After starting the backend services, open a new terminal window and navigate to the frontend folder:

cd frontend
npm install
npm run dev

4. Access the Application

Once all the services are running, the frontend application will be available at:

http://localhost:3000

You can access the various functionality of the Theatre Booking System from this URL.

Using the setup.bat start-app.bat Script

To automatically start all services in separate terminal windows, simply run the setup.bat and start-app.bat files:

  1. Double-click the setup.bat file from the project root.
  2. Double-click the start-app.bat file from the project root.
  3. It will start all four backend services and the frontend in separate command windows.
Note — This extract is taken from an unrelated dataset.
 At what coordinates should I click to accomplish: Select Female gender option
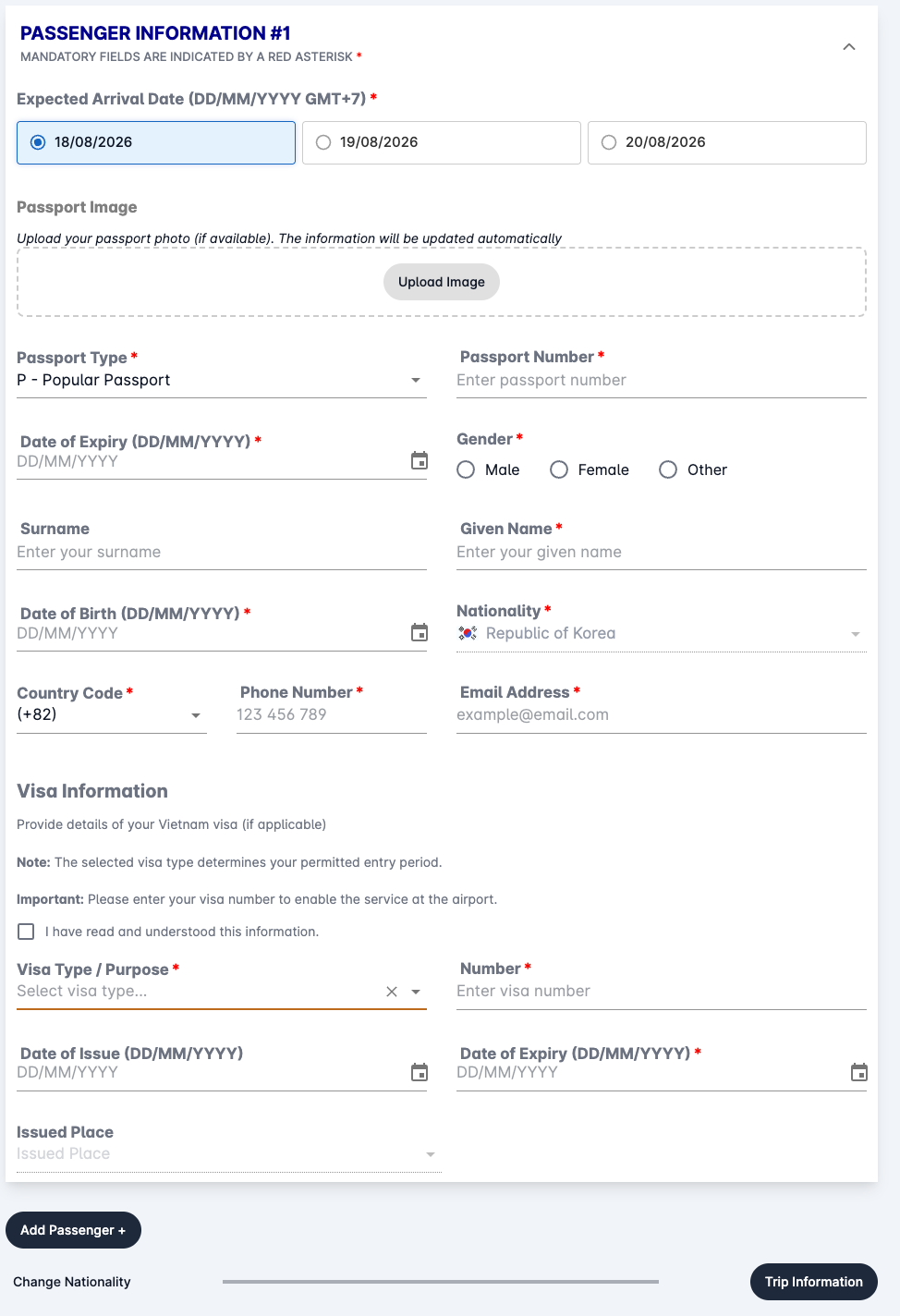coord(590,469)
If you prefer, you can also run the following command in the terminal:

start setup.bat
start start-app.bat

Note: You only need to run setup.bat once. After setup is complete, you can only the start-app.bat file

Stopping the Services

To stop the services, simply close each terminal window where the services are running.


By following this guide, you'll be able to manually run and manage each service within the Theatre Booking System. The start-app.bat script can be used to automate the startup process, but if you're troubleshooting or just prefer manual control, this guide should help you navigate the process efficiently.